The effect of innovation on economic growth varied with the presence of public policies such as the PEI. It was greater in economically disadvantaged regions, which suggests that it could also be used to reduce regional inequalities. Growth could be boosted by strengthening programs that seek to promote innovation. Promoting innovation not only has a greater impact on the productivity of regions far away from the technological frontier, but also helps to improve the capacity to assimilate and eventually produce new technologies. In this sense, it is important to take into consideration what is known as the "something better" trap (^{Ahlstrom, 2015}), i.e., investing too many resources in an attempt to surpass the innovations of the most technologically advanced countries, when products and processes can be generated that endogenously improve the productivity of local markets (Ahlstrom, 2015).

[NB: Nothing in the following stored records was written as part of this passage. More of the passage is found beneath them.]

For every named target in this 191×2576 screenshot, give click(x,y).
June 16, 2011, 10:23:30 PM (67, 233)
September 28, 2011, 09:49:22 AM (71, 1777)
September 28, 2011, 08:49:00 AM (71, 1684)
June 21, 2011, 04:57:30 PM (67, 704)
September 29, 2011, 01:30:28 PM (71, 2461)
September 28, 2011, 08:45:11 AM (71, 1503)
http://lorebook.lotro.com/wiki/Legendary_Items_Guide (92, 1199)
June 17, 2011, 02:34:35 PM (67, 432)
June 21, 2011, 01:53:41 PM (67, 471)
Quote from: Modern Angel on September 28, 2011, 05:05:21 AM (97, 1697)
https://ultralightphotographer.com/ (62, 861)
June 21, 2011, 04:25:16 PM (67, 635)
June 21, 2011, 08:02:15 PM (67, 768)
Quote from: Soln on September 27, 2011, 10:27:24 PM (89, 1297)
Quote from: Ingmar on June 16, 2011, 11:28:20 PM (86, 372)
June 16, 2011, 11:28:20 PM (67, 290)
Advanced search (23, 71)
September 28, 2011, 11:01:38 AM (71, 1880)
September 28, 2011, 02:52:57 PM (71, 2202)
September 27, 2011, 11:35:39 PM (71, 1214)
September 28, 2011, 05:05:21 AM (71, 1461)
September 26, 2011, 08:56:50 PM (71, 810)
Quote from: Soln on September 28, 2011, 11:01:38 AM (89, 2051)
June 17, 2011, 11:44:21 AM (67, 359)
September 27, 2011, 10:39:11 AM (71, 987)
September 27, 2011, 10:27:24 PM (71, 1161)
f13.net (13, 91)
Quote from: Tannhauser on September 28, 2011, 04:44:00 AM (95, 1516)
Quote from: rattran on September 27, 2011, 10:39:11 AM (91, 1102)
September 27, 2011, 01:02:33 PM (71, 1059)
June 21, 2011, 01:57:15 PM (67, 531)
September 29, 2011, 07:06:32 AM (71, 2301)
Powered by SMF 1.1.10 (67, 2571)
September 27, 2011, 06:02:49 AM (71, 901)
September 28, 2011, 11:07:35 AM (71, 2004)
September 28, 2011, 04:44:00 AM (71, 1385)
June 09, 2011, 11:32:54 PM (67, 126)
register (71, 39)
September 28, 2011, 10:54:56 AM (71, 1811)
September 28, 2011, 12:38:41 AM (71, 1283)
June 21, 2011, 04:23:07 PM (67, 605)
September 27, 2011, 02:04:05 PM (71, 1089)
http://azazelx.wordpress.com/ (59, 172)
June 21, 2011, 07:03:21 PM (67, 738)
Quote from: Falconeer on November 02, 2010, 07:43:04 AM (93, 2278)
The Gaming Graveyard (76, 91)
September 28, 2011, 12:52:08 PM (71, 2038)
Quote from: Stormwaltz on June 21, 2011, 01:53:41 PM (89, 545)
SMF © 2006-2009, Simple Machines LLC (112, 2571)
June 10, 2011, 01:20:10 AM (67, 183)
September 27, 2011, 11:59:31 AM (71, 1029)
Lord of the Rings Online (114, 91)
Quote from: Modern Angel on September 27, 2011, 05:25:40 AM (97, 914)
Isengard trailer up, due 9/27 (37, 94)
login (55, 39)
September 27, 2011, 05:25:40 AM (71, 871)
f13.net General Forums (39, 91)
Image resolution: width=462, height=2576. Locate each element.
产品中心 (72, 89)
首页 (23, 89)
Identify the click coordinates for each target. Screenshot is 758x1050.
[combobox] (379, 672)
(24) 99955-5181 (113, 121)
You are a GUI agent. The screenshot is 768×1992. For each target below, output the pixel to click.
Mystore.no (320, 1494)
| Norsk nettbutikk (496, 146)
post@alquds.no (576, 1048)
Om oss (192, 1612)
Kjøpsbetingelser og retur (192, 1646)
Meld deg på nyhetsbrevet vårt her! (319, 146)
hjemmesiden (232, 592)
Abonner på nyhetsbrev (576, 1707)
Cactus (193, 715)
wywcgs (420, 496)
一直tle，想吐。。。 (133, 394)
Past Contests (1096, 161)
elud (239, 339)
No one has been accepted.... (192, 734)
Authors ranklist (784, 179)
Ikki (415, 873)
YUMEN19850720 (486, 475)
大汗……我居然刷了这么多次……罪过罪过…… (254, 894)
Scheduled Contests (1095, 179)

The road to an innovative economy can be paved by the creation of new products and processes, or even by encouraging their creation, an area of opportunity presented by the country's economic activities.

The road to an innovative economy can be complex. The results indicate the usefulness of designing public policy instruments that support and give continuity to programs that are already underway with a long-term vision. The effects of innovation tend to be more important in regions with larger secondary and tertiary sectors. The contribution of innovation within more specific economic activities could be investigated, for example, to direct public policies to support innovation with a greater effect on economic growth. It also seems advantageous to concentrate innovation efforts on more technologically intensive industries, in accordance with the categorization that the ^{OECD (2003)} has been constructing and updating.

Despite the advantages of the number of patents as an indicator of innovation, including its simplicity and ease of application, as well as the quality of allowing homogeneous comparisons in space and time, it should not be forgotten that the concept of innovation is much broader than simply patents, as it also consists of new processes and organizational designs directly linked to the production of goods and services and that are often difficult to concentrate in a single indicator. Therefore, the patenting parameter used is only an approximation of the actual behavior it is intended to measure. Even with these limitations, it is possible to conclude that the growth-innovation relationship is positive and, moreover, can be enhanced through public policies that take into account the country's regional diversity.